On Saturday, I made flatbread and cooked a small 1" loaf on a teflon pan. The recipe had 66.67% (2/3) hydration and 4% starter. I mixed it at 21:00 and shaped it the next day, 07:00. The small loaf, I left in the counter for 30 minutes then refrigerated for an additional 13 hours. The flatbread, I pre-shaped, rested for 1 hour, rolled out, rested for 5 minutes then cooked. Both turned out great!

Yesterday, 21:00, I mixed another batch of dough. Same ratios, 2/3 water, 4% starter, 2% salt. Just a while ago, 08:20, I shaped it into a boule, and now, it's proving on the counter for 2 hours. I think I've finally found a recipe that works for me.

pitom's picture
pitom

can you upload a photo?

Vince920's picture
Vince920

I almost forgot to take a picture of it!

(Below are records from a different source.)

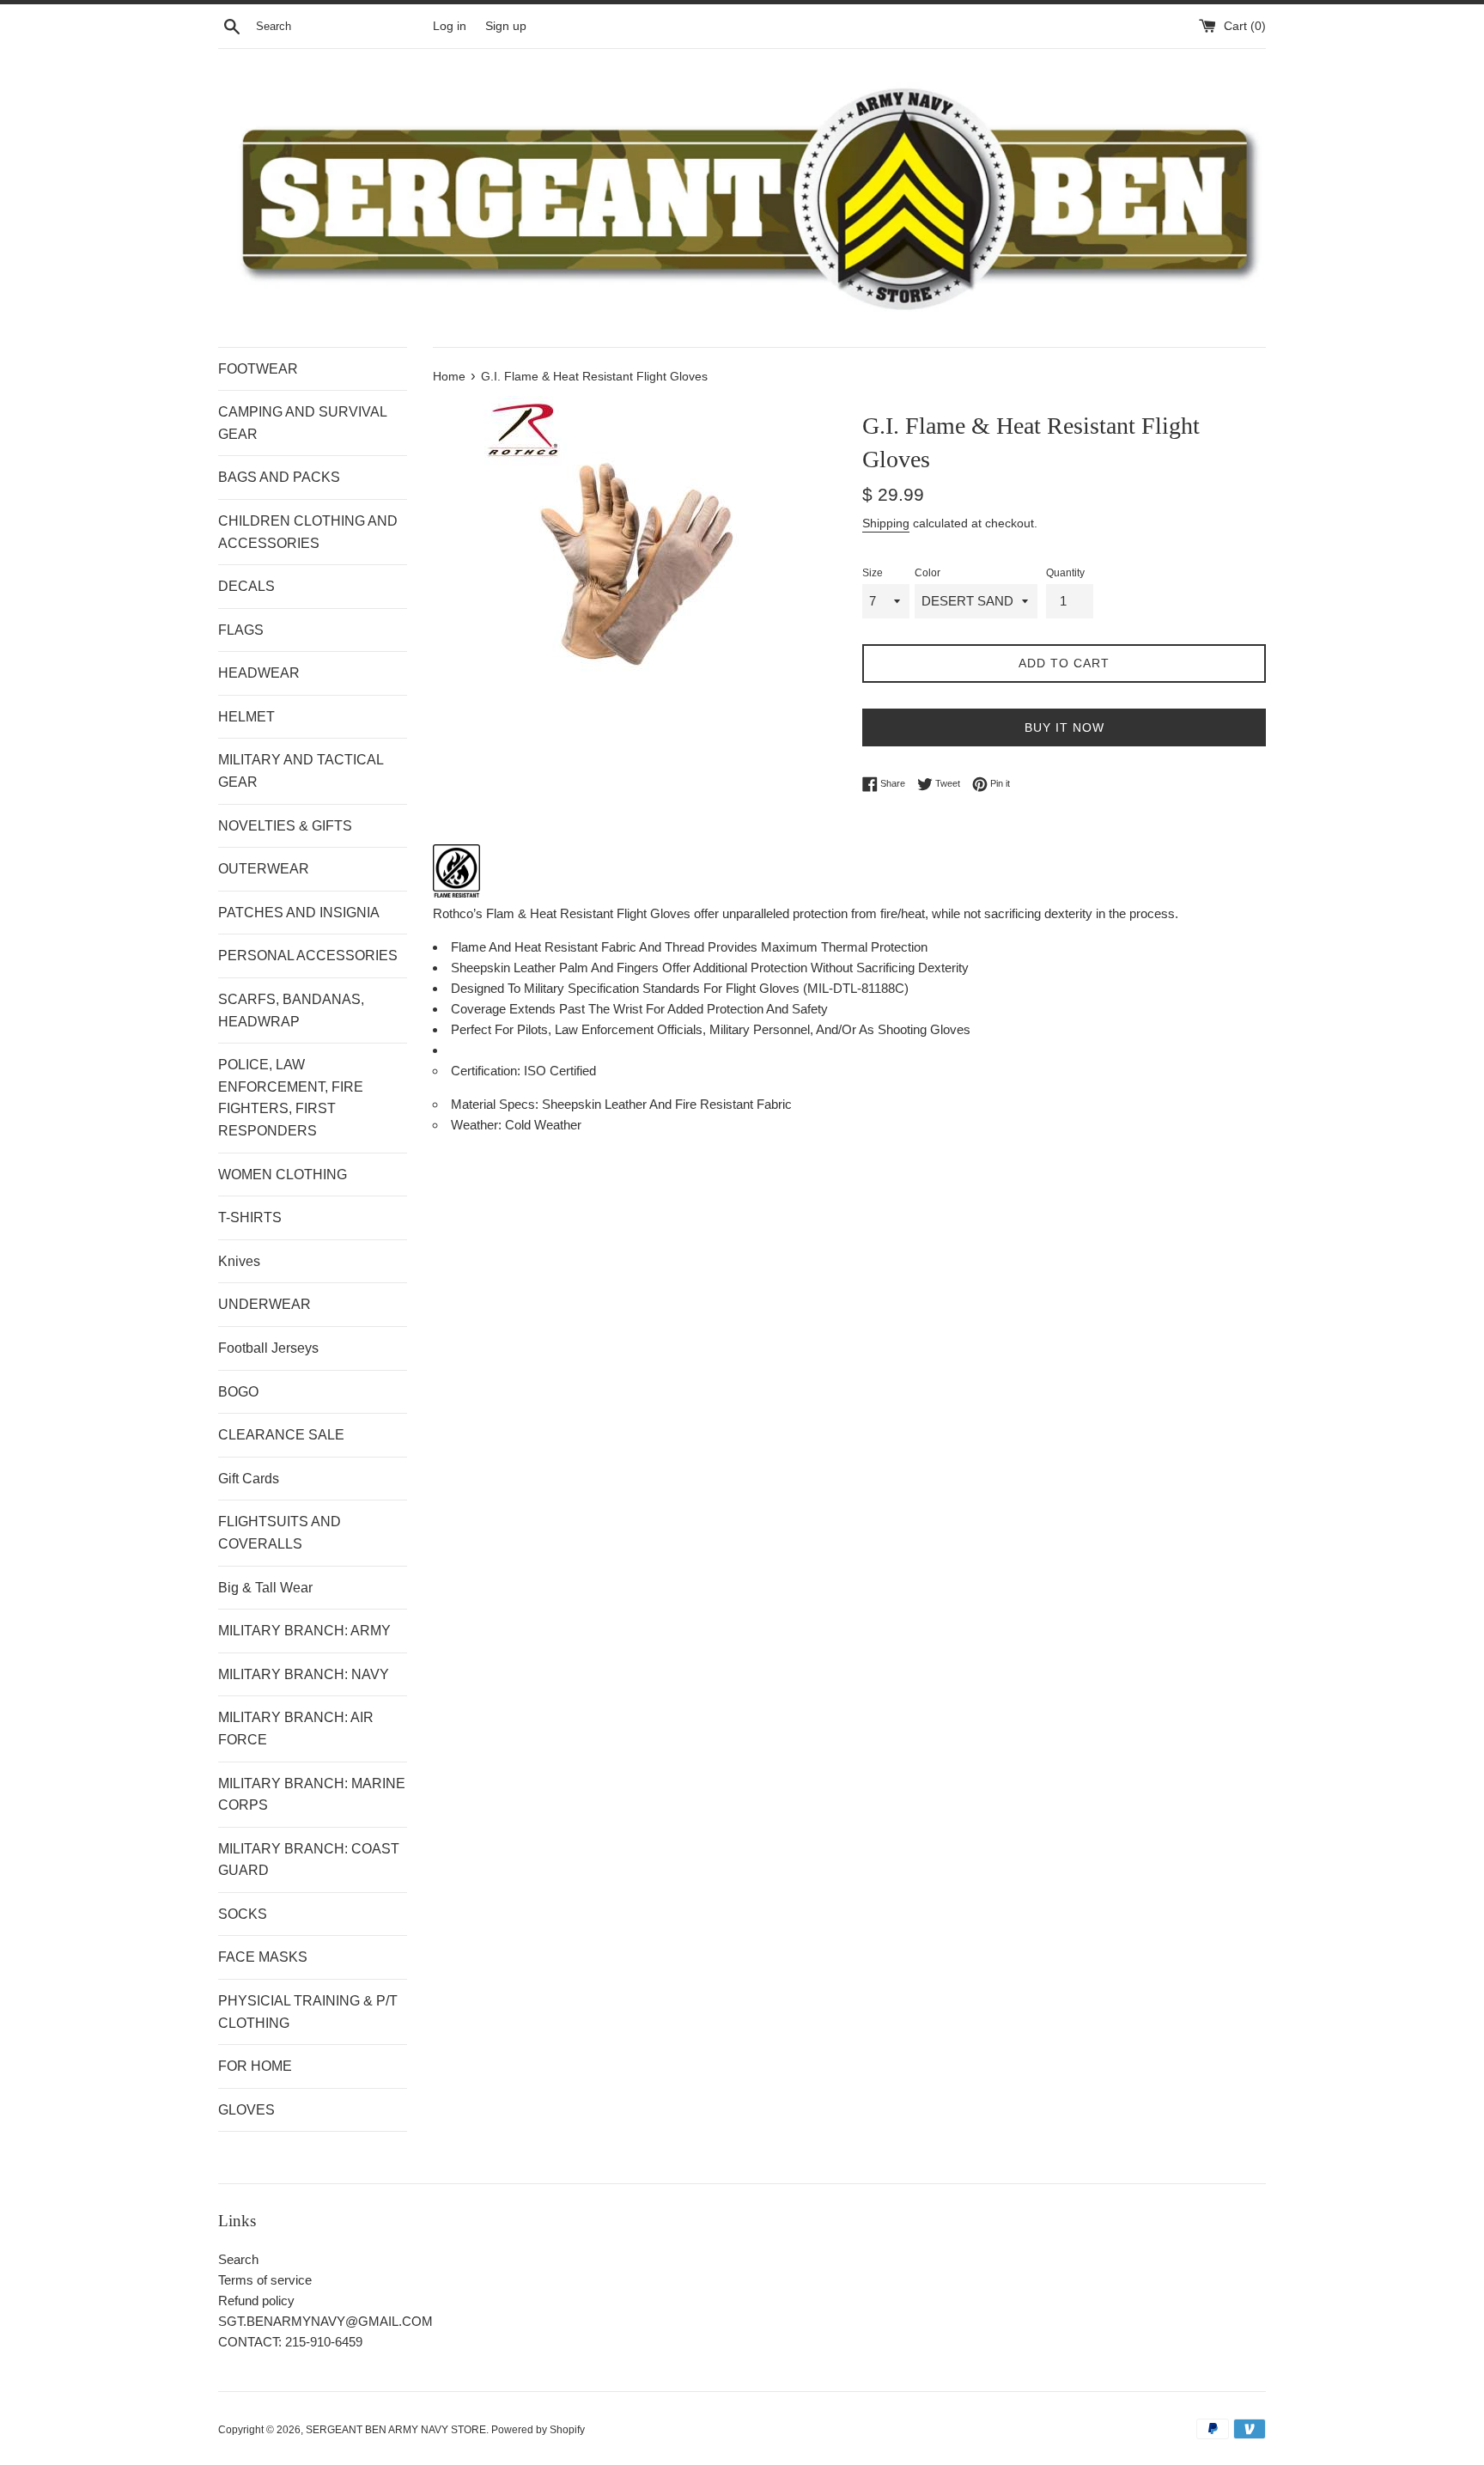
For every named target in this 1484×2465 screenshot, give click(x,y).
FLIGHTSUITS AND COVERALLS (279, 1532)
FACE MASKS (262, 1957)
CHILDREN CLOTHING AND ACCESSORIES (308, 532)
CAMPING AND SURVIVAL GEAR (302, 423)
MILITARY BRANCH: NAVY (303, 1674)
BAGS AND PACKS (279, 477)
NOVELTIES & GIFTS (285, 826)
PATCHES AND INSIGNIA (299, 912)
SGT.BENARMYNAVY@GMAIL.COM (325, 2321)
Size (872, 573)
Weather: (478, 1124)
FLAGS (241, 630)
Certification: (487, 1070)
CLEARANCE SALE (281, 1434)
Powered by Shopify (538, 2430)
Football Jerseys (268, 1348)
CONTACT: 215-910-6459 (290, 2341)
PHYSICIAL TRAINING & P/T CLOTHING (308, 2011)
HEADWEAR (259, 673)
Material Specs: (496, 1104)
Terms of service (265, 2280)
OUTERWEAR (263, 868)
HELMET (246, 716)
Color (927, 573)
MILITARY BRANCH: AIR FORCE (296, 1728)
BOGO (238, 1392)
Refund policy (256, 2300)
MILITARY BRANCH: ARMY (304, 1630)
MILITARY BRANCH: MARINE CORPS (311, 1794)
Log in (449, 26)
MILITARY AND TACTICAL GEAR (300, 770)
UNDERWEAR (264, 1304)
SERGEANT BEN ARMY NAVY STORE (396, 2430)
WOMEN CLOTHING (282, 1174)
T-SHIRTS (250, 1217)
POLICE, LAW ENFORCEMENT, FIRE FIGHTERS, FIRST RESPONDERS (290, 1097)
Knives (239, 1261)
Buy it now (1064, 727)
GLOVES (246, 2110)
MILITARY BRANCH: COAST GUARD (308, 1859)
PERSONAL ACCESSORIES (308, 955)
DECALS (246, 586)
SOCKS (242, 1914)
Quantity (1065, 573)
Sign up (505, 26)
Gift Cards (248, 1478)
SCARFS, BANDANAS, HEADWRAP (291, 1010)
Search (238, 2259)
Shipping (885, 523)
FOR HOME (255, 2066)
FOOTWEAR (258, 369)
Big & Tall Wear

Luckily, half of the loaf was still intact.

I accidentally dropped my proofing bowl while transferring it into the pan, squishing the dough. So it turned out rather flat, but still delicious!

pitom's picture
pitom

 

I was home later than planned, so added a bit of yeast to speed it up. Bread looked nice to me, taste was just ok - not very good. I can taste distant sourness which is too much (overfermented levain?), but overall flavor very weak. Probably due to short bulk fermentation and proofing.

Build:

20g starter

80g cold H2O

80g Whole rye and high extraction wheat mix

Fermentation for 11 hours

Added 300 g 30C water, 370g wheat flour (mix of high extraction and AP), 70 g whole rye

After 30 mins added 10g water with a bit of yeast and 10 g salt

Bulk fermentation with folding every 30 mins for 2 hours

Bench rest 30 mins

Proofing 1.5 hours

Baking 40 mins

pitom's picture
pitom

It helped a little: the dough was more workable but it did not have any strength. I almost poured it into the Le Creuset where it rose surprisingly nicely. it baked well, had nice round holes, tasted great although the crumb was slightly rubbery. I will try again: increase salt and reduce levain. My aim is to fit it into a day schedule where I prepare everything in the morning, continue after work at 5 PM and bake at 10 PM at latest.